In the Rider–Waite–Smith deck, the card depicts a woman in luxurious robes adorned with Venus-like floral symbols, standing alone in a vast garden surrounded by vines. Even before continuing, its appearance felt significant, so I placed it on the table and asked her to pull three more cards: the Nine of Swords, the Ten of Pentacles reversed, and the Page of Wands.
Without analyzing the imagery yet, just looking at the numerology — IX, X, X — the process of closure already felt inevitable. Something was clearly reaching its end.
She said she felt like the figure in the Ten of Swords: exhausted, defeated, unable to carry the weight of it all.
So I asked her: “What still remains unresolved?”
Because the Ten of Swords alongside the reversed Ten of Pentacles gave me the feeling that something was still suspended in limbo.
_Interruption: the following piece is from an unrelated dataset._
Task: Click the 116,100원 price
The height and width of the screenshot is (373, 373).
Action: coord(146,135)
“We still have to separate our things. He has some of my furniture, and I still have some of his stored away.”
That density is present in the Pentacles suit — objects, space, logistics, time. The slow process of disentangling a shared life.
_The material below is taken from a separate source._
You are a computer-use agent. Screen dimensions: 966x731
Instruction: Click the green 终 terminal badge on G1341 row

The Nine and Ten of Pentacles repeat the imagery of the vineyard, as if what was once cultivated together continues to exist as material residue—something still waiting to be sorted and returned.
Then came the Page of Wands, like a breath of fresh air. A need to shed old layers and begin again.
The landscape becomes almost desert-like. A moment to relearn what excites you, and experiment again.
We also talked about a small detail in the Nine of Pentacles: the snail.
Pamela Colman Smith included it as a reference to Shakespeare’s *As You Like It*, where Rosalind says she would rather marry a snail than a man—because at least a snail carries its own house with it. The client laughed.
Sometimes the cards are painfully direct and sometimes, that’s what we need 🙂↔️
Better alone than badly accompanied.